Man, when I first started dabbling with Tarot cards, the Death card, especially when it popped up in a love reading, always sent a shiver down my spine. I mean, who wants to see Death when you’re asking about your relationship? My first thought was always, “Oh no, it’s over. This is it. Game over, man.”
I remember one time, I was doing a reading for myself. Things were kind of rocky with my partner back then, a lot of bickering, feeling distant. I shuffled the deck, pulled a few cards, and there it was, staring right back at me in the main position for “what’s happening now.” The Death card. My stomach dropped. I immediately pictured us breaking up, all my stuff in boxes, crying into a tub of ice cream. It felt so final, so absolute.
For a while, every time I pulled that card for someone asking about their love life, I’d get this knot in my gut. I’d try to soften the blow, talk around it, maybe hint at “major changes” or “new beginnings,” but inside, I just felt like I was delivering bad news. I saw it as the end of the road, plain and simple.

But then, something shifted. I kept seeing this card come up for people who, after the initial shock, actually stayed together. Or, for those who did break up, their next relationship was completely different, like night and day. It made me scratch my head. How could “death” sometimes lead to something so much better, or even deeper, with the same person?
I started really paying attention to the details. I looked at the cards around it. I listened to what people were saying about their relationships when it popped up. It wasn’t about someone dying, or even the relationship totally collapsing into dust every single time. What I began to notice was a pattern: the old ways of doing things, the old patterns, the old selves within the relationship, those were what was “dying.”
I remember one pal, Jessica. She was dating this guy, Mike. They’d been together for ages, but they were stuck. Same arguments, same routines, no real growth. When the Death card showed up in her reading about their future, I was dreading it. I braced myself. But what happened? They actually sat down and had this huge, really uncomfortable conversation. They talked about all the things they’d swept under the rug for years. It was messy, a lot of tears, a lot of harsh truths. It felt like their old relationship, the one full of unspoken annoyances and resentment, totally died that night.
But from that wreckage, they started building something new. They changed how they communicated, they started listening, really listening. They reinvented their relationship. It wasn’t the same relationship, not really. The old one was gone, but they weren’t. They transformed it. They both had to let go of who they were being in that relationship, who they were expecting the other person to be.
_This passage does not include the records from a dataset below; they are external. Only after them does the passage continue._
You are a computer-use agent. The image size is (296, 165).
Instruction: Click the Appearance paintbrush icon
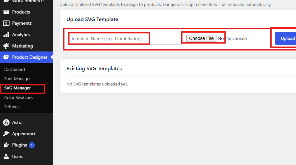pyautogui.click(x=6, y=134)
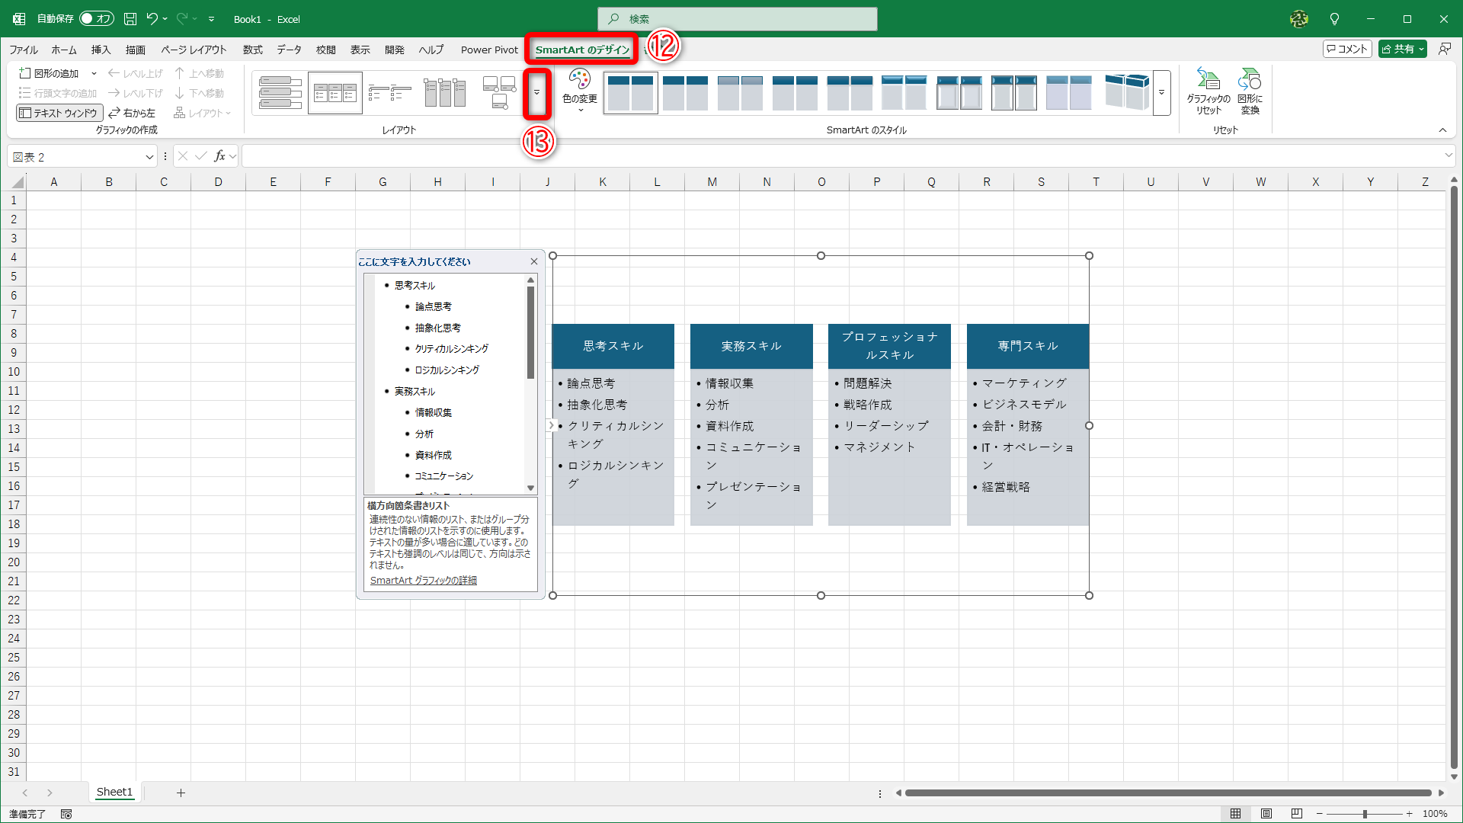Viewport: 1463px width, 823px height.
Task: Toggle the AutoSave switch
Action: [96, 19]
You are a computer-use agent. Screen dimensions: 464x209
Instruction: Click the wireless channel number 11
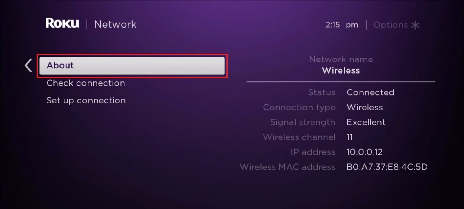pos(349,137)
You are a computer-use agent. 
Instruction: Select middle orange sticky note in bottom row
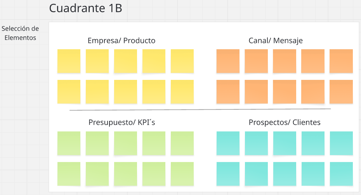pos(285,91)
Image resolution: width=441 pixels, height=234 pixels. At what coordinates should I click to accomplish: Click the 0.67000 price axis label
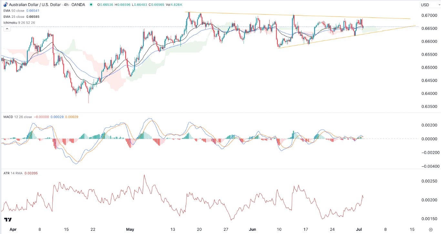coord(428,15)

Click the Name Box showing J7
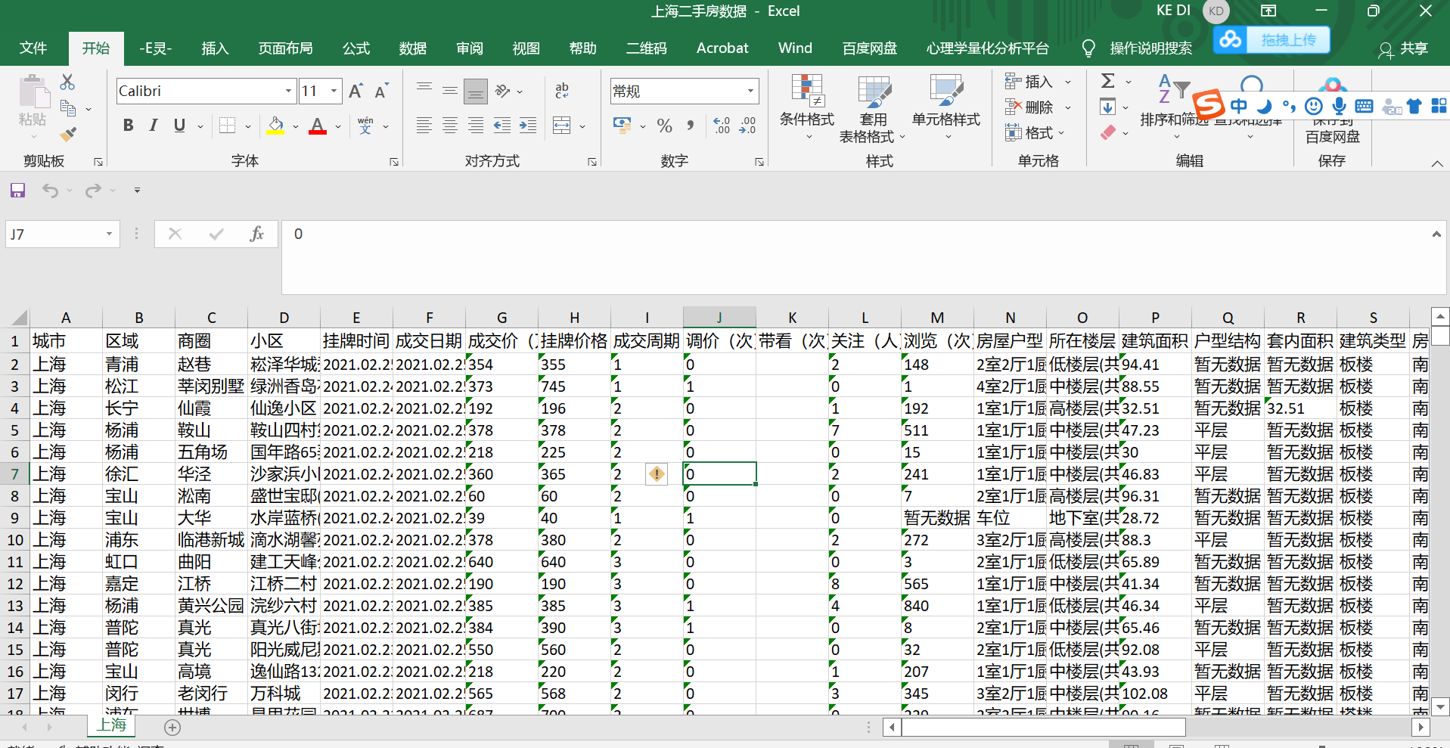pos(53,234)
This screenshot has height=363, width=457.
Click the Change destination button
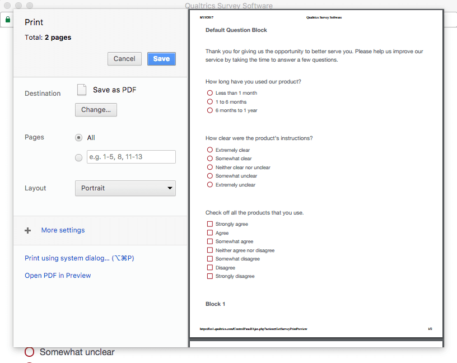point(95,110)
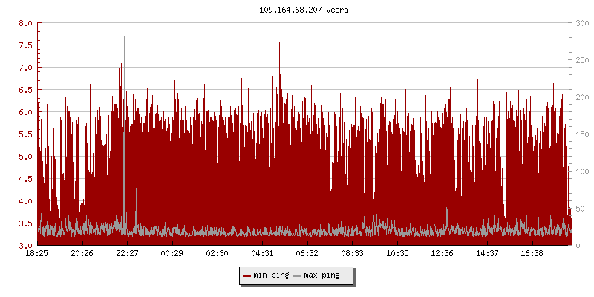Click the 3.0 label on left axis
The height and width of the screenshot is (297, 594).
(25, 246)
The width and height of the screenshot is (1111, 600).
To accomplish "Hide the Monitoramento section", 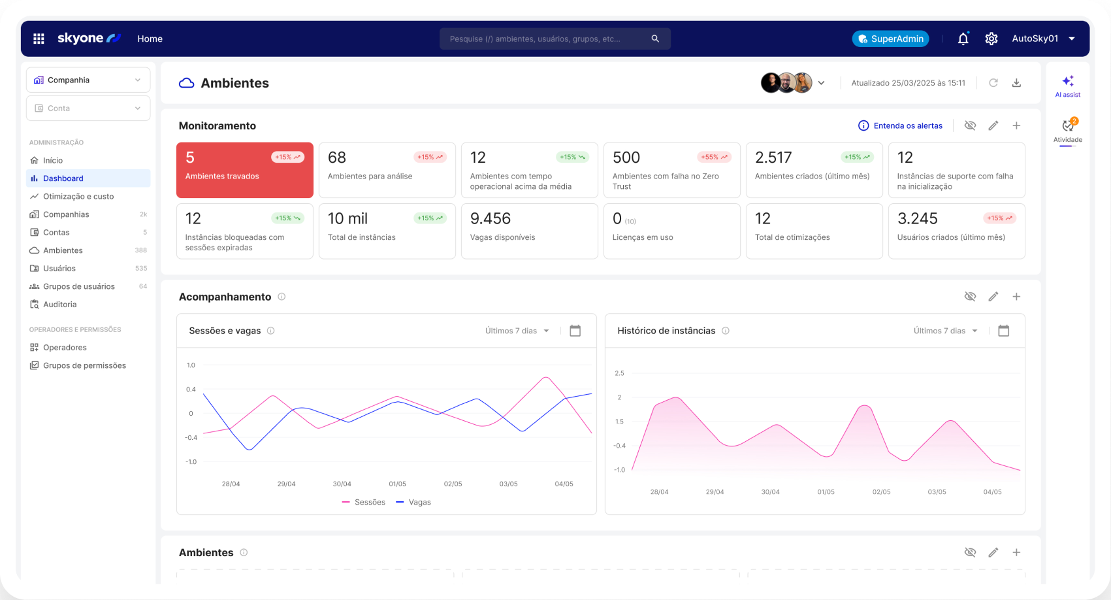I will [970, 125].
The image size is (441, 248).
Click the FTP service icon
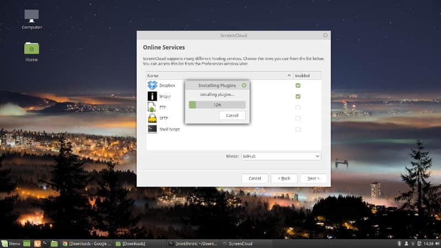tap(152, 107)
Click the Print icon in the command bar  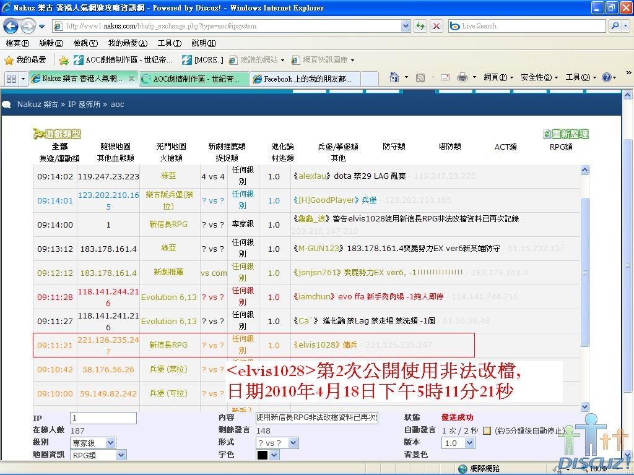pos(462,77)
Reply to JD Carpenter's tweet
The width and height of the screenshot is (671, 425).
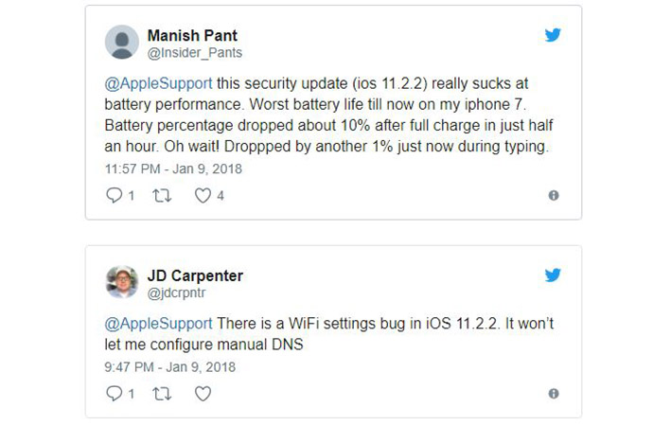point(115,393)
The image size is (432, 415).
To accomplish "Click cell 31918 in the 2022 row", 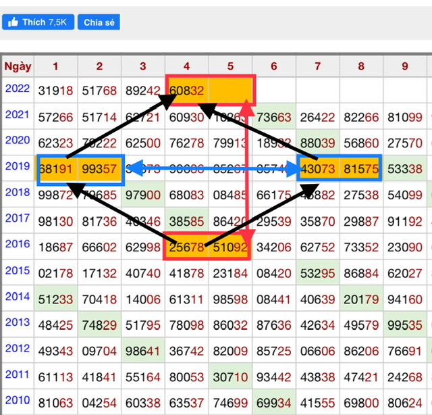I will point(57,91).
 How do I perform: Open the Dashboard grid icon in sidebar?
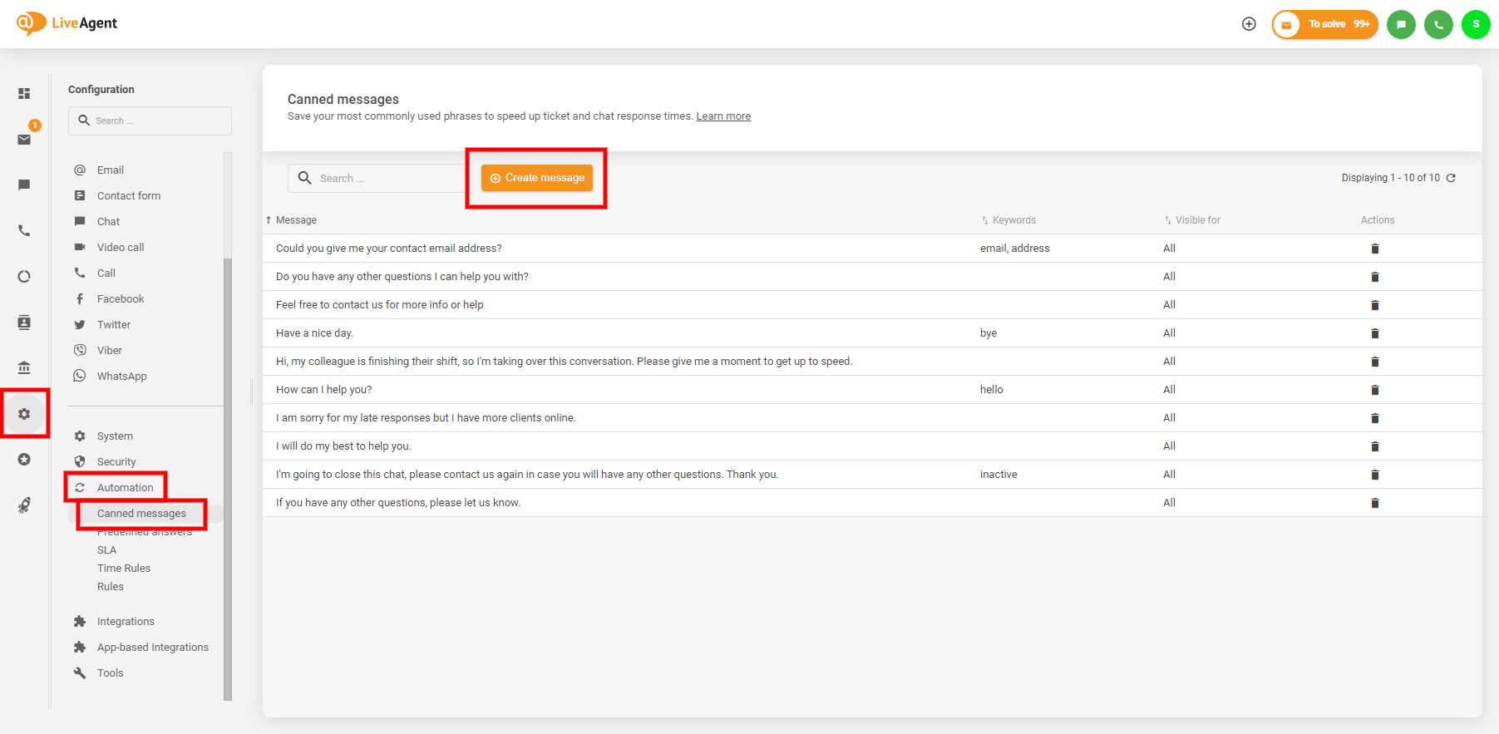(x=24, y=94)
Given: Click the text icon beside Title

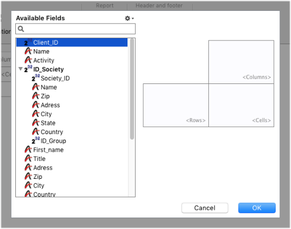Looking at the screenshot, I should click(x=28, y=158).
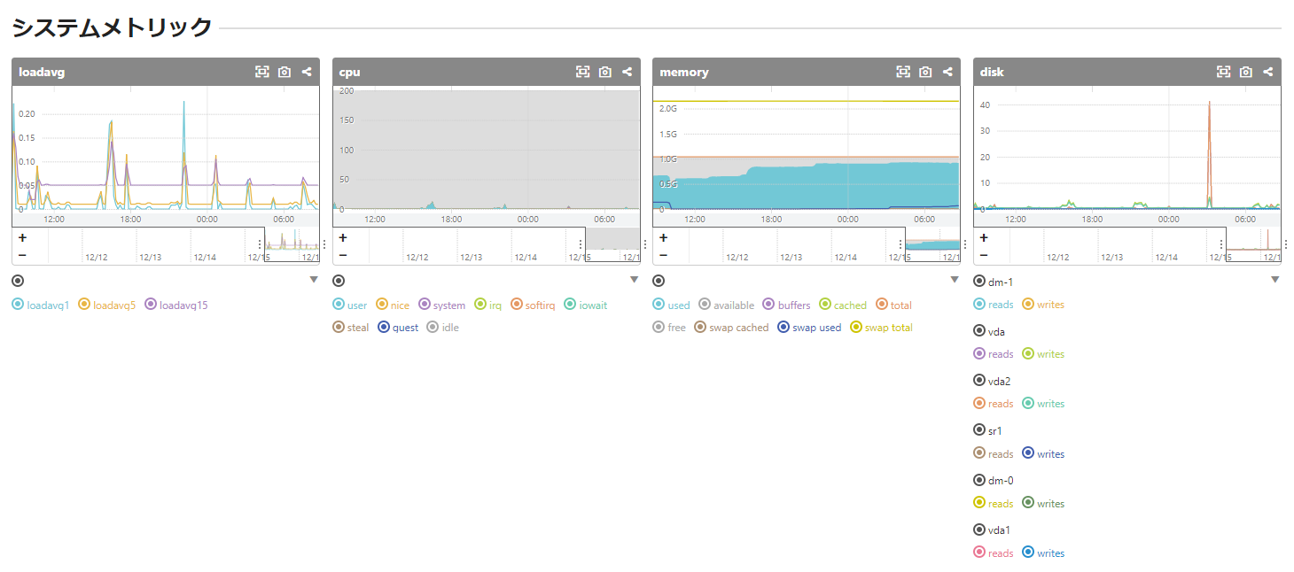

That’s when it clicked for me. The Death card in love isn’t about the finality of an ending as much as it is about the necessity of an ending. An ending of a cycle, an unhealthy pattern, a way of thinking, an old identity within the partnership. It’s about shedding the skin so something new and stronger can emerge. It demands that you confront what’s no longer serving the connection and let it go. It’s tough, like truly tough, because letting go is hard, even if it’s for your own good.
So now, when I see the Death card in a love reading, my internal reaction is completely different. Instead of dread, I feel a sense of intense readiness. I see it as a powerful call to action. It’s saying, “Look, this part of your love life, this dynamic, this way you’re approaching things – it’s done. It’s run its course. You can’t keep carrying it. It needs to be put to rest so you can make space for something truly transformative.”
It’s not about the love dying necessarily, but about an old version of love, or an old way of experiencing love, making way for a rebirth. It’s challenging, no doubt. It might mean a literal breakup for some, yes, but often it signifies a profound internal shift that leads to a much richer, more authentic connection, whether it’s with the same person or with a new one entirely. It’s about letting the old version go to embrace the unknown potential of the new.